▶ [Try it]:
What is needed is every line from the one holding "This screenshot has" to the last line of the data below, printed exactly and without pictures.

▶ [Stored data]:
▶

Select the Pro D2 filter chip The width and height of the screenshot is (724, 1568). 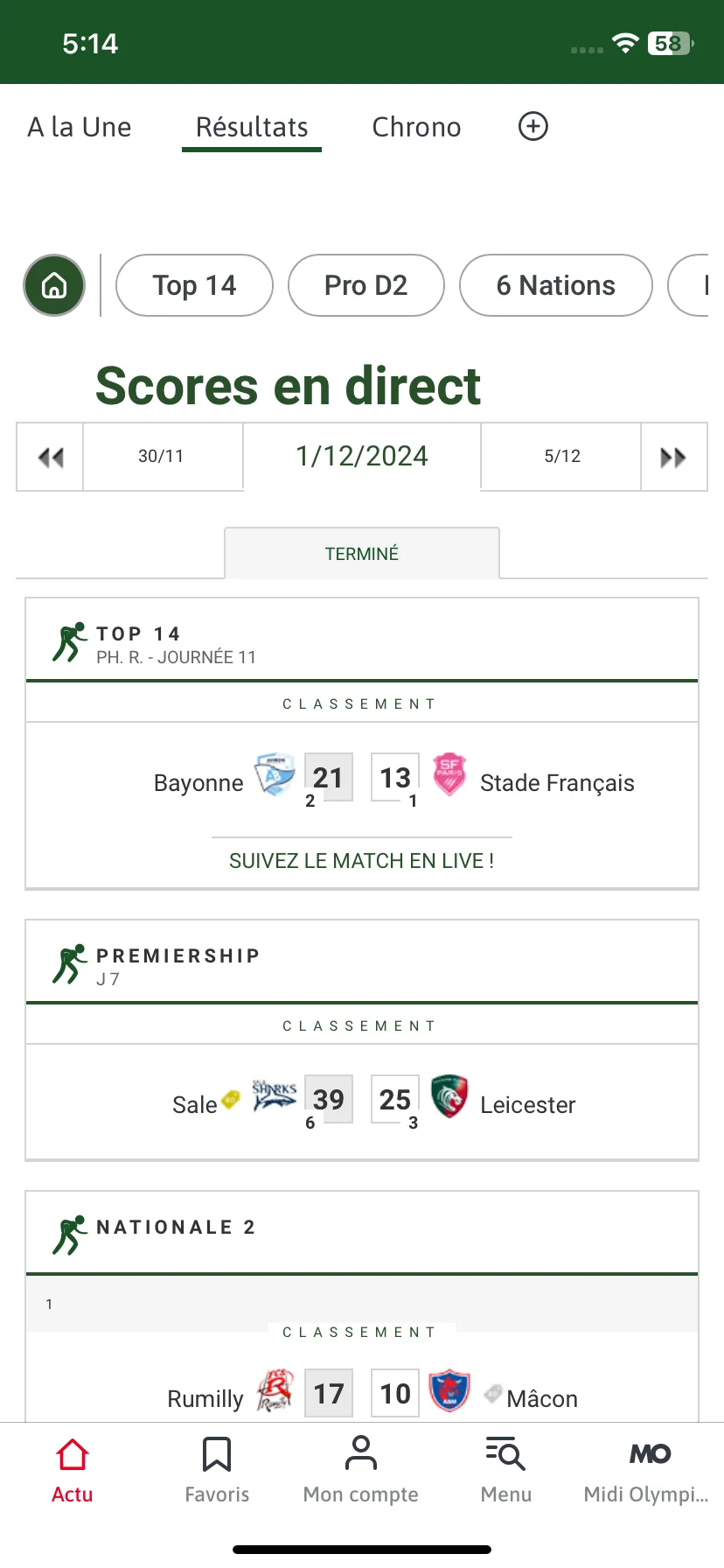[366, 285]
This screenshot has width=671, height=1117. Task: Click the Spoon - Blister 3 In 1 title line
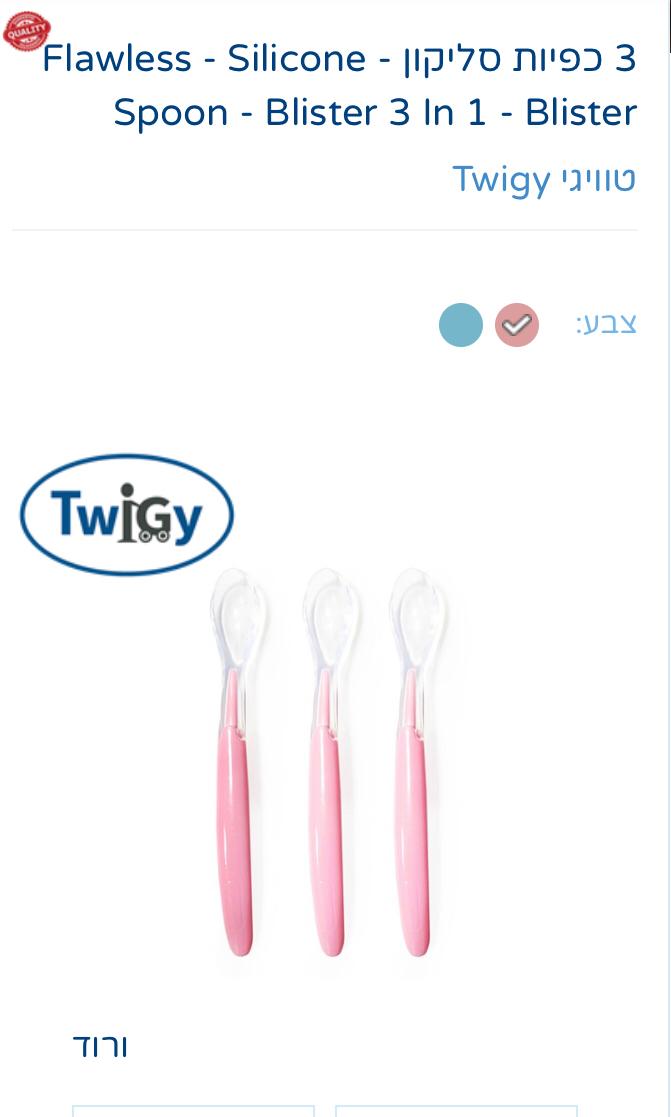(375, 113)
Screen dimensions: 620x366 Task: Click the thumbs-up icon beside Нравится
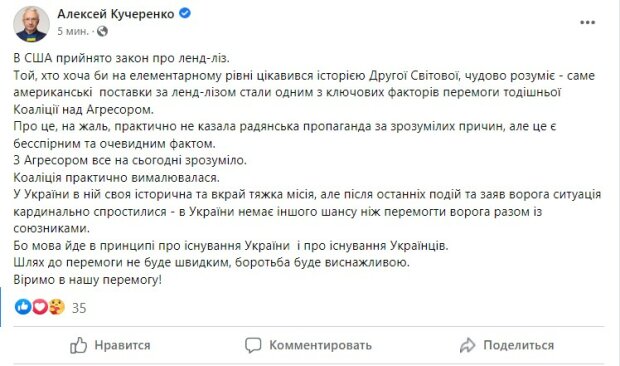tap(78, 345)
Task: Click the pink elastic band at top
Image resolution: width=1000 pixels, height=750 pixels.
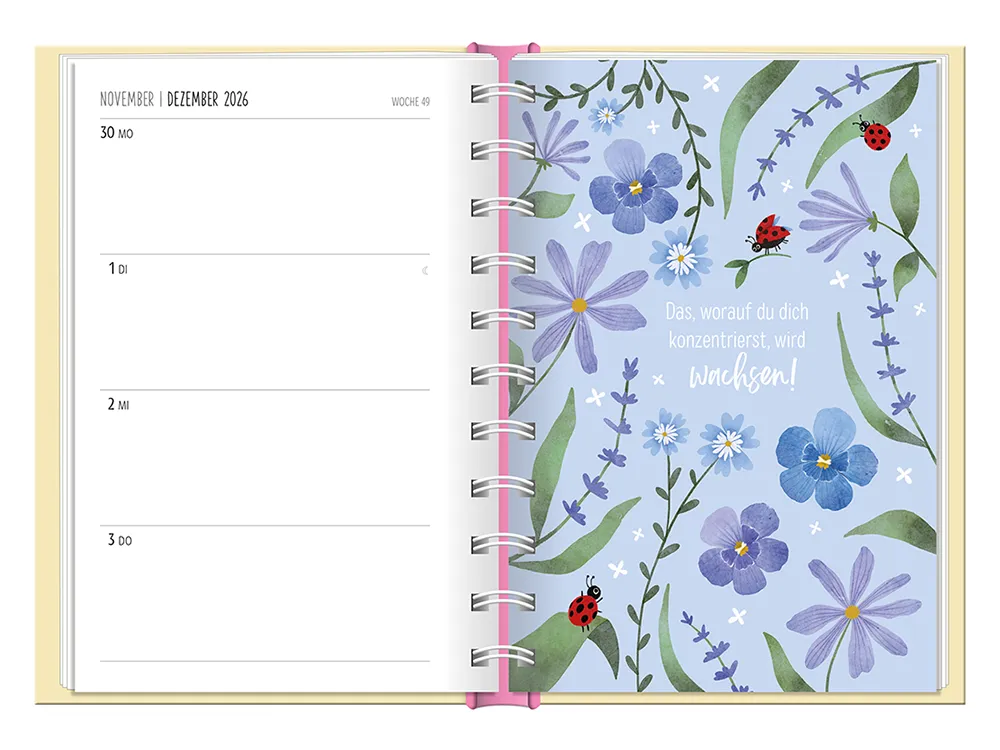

◀

▶ [Written response]:
This screenshot has width=671, height=1117. Task: Click the Spoon - Blister 3 In 1 title line
(375, 113)
Screen dimensions: 620x366 Task: Click the thumbs-up icon beside Нравится
tap(78, 345)
Task: Click the pink elastic band at top
Image resolution: width=1000 pixels, height=750 pixels.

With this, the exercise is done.